I blogged in early December about our initiative to formalise and structure how we continuously improve at Lagom. We are now three months in, so time for an update.
A formalised approach to improving
In December we adopted an Agile approach with a single backlog of all the things we know or suspect we can improve in our work: research methods, service design activities, business processes, how we communicate with each other…
Today’s backlog stands at 67 cards. But we keep adding ideas to an Icebox pile as they crop up in retrospectives and informal moments of reflection, e.g ‘How can we give ourselves space between video meetings?’

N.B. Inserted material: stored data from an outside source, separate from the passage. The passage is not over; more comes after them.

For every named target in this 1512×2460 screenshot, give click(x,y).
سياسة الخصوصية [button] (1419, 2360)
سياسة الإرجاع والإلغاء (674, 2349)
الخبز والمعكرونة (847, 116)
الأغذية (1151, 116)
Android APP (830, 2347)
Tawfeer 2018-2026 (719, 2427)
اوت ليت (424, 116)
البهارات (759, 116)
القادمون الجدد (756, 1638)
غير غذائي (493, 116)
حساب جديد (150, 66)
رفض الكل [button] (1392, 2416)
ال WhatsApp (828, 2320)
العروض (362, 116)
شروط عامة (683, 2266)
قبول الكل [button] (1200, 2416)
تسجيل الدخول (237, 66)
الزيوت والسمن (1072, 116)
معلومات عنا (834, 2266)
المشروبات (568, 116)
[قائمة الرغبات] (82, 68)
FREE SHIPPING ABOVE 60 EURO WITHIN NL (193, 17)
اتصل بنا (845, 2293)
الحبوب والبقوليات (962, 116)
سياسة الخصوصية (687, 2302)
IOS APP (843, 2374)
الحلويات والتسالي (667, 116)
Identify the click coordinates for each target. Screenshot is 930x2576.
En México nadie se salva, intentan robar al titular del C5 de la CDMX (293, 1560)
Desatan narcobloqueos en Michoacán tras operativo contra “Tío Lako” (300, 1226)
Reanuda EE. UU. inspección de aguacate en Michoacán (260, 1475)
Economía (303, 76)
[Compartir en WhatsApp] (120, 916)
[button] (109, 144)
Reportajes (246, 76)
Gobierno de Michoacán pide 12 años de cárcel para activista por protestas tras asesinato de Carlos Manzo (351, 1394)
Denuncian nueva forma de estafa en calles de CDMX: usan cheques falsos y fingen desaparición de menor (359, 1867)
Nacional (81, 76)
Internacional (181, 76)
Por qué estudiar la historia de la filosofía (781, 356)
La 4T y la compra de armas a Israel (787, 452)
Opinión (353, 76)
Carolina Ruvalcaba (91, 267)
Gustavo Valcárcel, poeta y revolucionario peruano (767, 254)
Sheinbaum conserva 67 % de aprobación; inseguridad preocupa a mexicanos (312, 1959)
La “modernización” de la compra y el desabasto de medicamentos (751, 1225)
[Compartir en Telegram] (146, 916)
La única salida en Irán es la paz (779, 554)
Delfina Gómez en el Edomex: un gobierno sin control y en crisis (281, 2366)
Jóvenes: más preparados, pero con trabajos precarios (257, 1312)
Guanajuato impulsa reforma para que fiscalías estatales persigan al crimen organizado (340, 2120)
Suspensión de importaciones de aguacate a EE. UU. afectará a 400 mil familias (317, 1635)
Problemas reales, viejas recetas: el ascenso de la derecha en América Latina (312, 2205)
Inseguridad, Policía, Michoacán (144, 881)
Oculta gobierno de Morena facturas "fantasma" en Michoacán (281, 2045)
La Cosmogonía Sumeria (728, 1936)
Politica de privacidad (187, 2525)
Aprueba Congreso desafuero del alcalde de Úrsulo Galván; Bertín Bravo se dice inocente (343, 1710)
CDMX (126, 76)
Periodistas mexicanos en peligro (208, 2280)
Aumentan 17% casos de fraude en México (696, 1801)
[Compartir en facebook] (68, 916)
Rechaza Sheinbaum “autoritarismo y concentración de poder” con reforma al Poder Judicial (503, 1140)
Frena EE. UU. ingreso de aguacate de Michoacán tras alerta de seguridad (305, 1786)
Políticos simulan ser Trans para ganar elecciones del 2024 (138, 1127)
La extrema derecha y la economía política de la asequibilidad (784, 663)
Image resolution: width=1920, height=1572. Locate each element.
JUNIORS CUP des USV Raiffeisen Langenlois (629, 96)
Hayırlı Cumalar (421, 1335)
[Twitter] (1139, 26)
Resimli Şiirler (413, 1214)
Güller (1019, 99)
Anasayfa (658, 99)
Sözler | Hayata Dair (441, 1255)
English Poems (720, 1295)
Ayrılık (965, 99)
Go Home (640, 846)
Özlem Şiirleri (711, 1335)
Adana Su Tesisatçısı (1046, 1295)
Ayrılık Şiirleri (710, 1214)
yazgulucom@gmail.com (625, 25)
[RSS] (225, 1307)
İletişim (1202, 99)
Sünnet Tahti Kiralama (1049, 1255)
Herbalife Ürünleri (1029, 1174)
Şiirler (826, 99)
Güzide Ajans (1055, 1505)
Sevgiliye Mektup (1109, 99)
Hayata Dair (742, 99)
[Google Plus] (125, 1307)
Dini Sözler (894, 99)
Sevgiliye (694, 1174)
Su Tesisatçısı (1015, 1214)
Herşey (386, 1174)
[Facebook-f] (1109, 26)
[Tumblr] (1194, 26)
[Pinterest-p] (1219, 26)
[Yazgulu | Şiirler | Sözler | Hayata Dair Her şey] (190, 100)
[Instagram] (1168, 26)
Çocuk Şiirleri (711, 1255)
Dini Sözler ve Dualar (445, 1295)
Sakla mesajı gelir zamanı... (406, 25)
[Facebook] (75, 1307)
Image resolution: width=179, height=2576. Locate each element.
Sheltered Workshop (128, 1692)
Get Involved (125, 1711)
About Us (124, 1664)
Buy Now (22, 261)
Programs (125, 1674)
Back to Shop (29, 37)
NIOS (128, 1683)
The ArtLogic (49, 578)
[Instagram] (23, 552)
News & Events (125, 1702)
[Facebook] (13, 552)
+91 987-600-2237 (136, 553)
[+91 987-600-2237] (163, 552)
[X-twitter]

To give you an idea of the sort of things we’ve been improving, during February:
- Charlotte and Emma explored more flexible alternatives for involving time poor research participants in workshops
- Victoria looked at how to keep meetings on time
- Helen looked at how to get the most value out of an Alpha inception phase
- Stephen refined our templates for service roadmaps
- John iterated our process for producing service blueprints
- Adam looked at improving the value of the persona profiles we produce
- And I built an Alpha for the next-generation Lagom Playbook (we’re resisting calling it an Intranet)
After three sprints (December, January, and February) we have a satisfying 32 cards in the Done pile. That’s 32 things that we can now do or deliver better than three months ago.
Improving how we do improvement
That’s right: we’re also learning how to do this better.
Lesson 1. Break things down (until they are deliverable)
We’re all getting better at breaking Epic-sized improvement ideas into smaller achievable-in-a-month-sprint-sized things.
The gateway question is: ‘Can I deliver this within a single sprint’?
We don’t want to end up with a bunch of half delivered improvements that keep rolling over to the next sprint. Which takes me to our next lesson…
Lesson 2. Set a definition of done
We certainly need to understand the problems we are trying to solve/improve. And we’re good at doing that with background reading, Miro board sessions with team mates, client interviews, etc.
But we also need to make sure we deliver things that actually make an improvement: templates, documented process, new tools…
So we have started to add this definition of done as a checklist on every prioritised card:
- Explored and understood the problem / opportunity to improve
- Found a solution to improve it (in collaboration where necessary)
- Documented the solution [process and / or decision] in the Playbook
- Created the artefacts / templates / examples to execute the solution (e.g. Miro template)
- Demonstrated the Playbook updates and artefacts to the team
- Confident Lagom colleagues can now execute the solution / improvement autonomously
Notice how checks 3 to 6 are delivery and executable outcomes focussed.
Lesson 3. Commit, but don’t over commit
I’ve been particularly guilty of wishfully thinking I can deliver more improvement cards in a month than actually feasible with our competing project and business commitments.
So we’ve agreed that every team member commits to one improvement card for the month’s sprint.
IF they have time later in the sprint, they are welcome to grab another card (to deliver).
Lesson 4. Give the team ownership and decision making
To be fair, we started with this principle. But it has been great to see the team take ownership of the things that matter to them. Of course our user researchers know best what to improve about our research processes and methods.
So I now just prompt the whole team at the start of each month to go to the Trello board and commit to the card they want to work on that month.
Lesson 5. Full team Sprint Show & Tells to celebrate progress
Finding a diary slot we can all make is a challenge, but it has been worth it to give everyone a chance to share their screen and present their delivered improvement to the whole team.
It can be as quick as demonstrating a new workshop template in Miro, but it gives everyone their moment to show their tangible contribution to improving Lagom.
I think it also shines a reassuring light on areas of the business that some team members may be less familiar with. For example: Helen improved our processes and documentation around our resilience to continue paying invoices and payroll if she was unavailable. Important stuff indeed.
To be continued…
In fact, we’ve just started our March sprint with 15 cards prioritised by the team. So that will be another 15 things we’ll be doing better by April.
I’ll be back later in the year with an update.